[Rows of pointing data]
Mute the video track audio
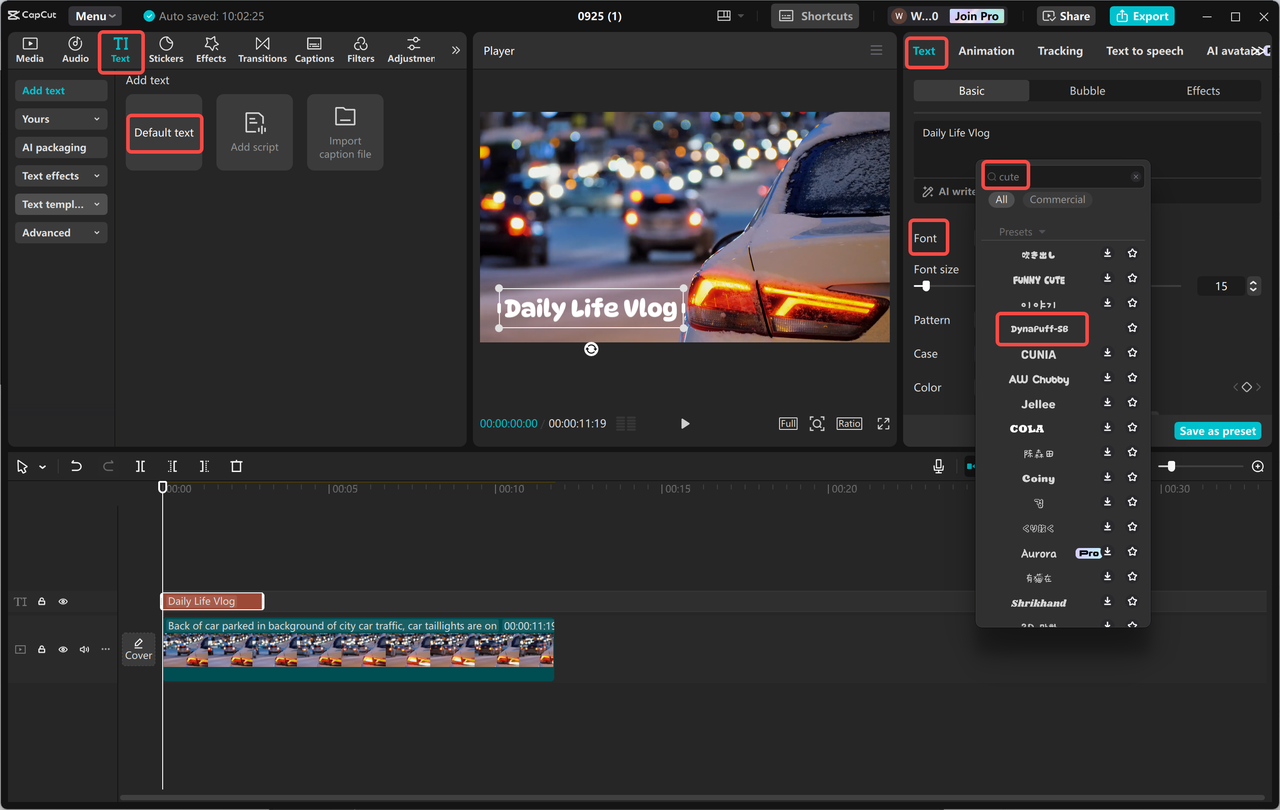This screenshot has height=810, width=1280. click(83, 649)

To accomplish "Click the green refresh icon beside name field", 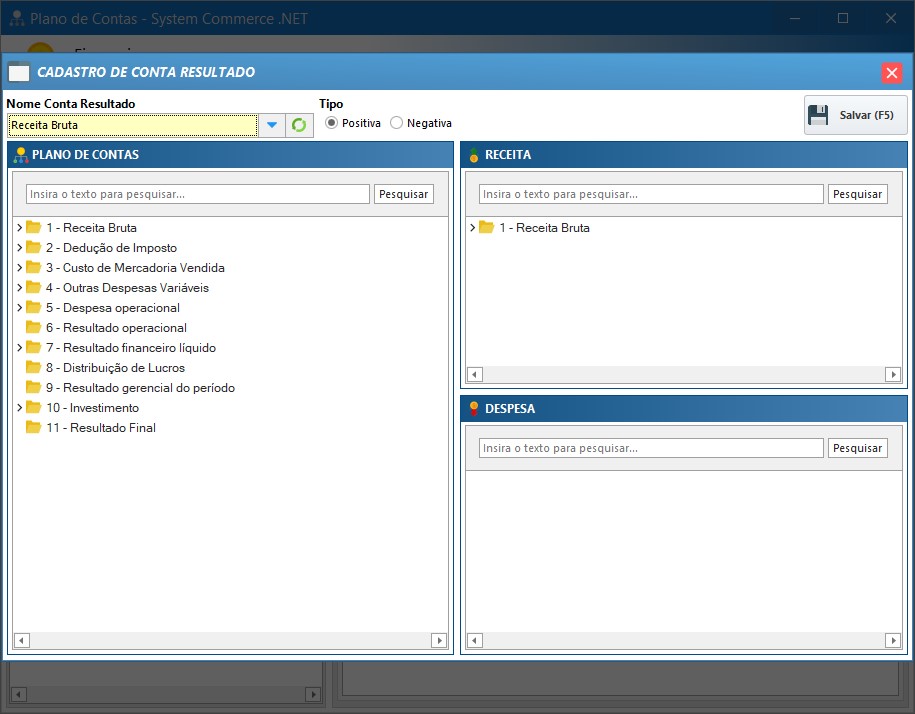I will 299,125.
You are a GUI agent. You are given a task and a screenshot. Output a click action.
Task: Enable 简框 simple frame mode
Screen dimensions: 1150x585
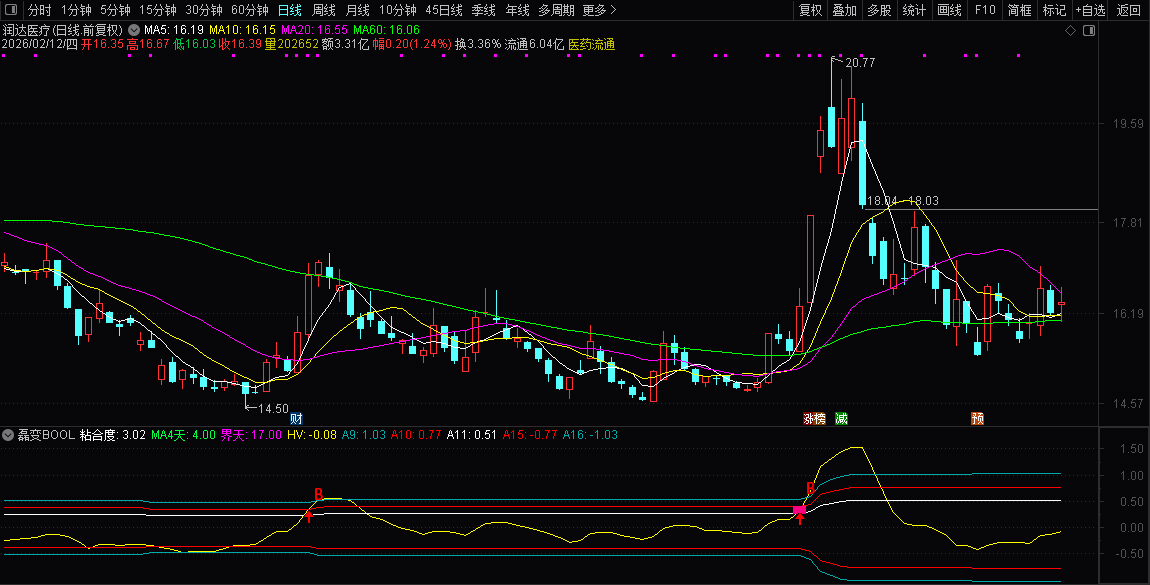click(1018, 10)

● WORK TO DO
Begin at the line containing "You are a GUI" and stop after the last line of the data above. Write those lines out again in full with 63 added to every coordinate in the answers, and leave the pictures out.

● TASK RESULT
You are a GUI agent. You are given a task and a screenshot. Output a click action.
Task: Enable 简框 simple frame mode
Screen dimensions: 1150x585
click(1081, 73)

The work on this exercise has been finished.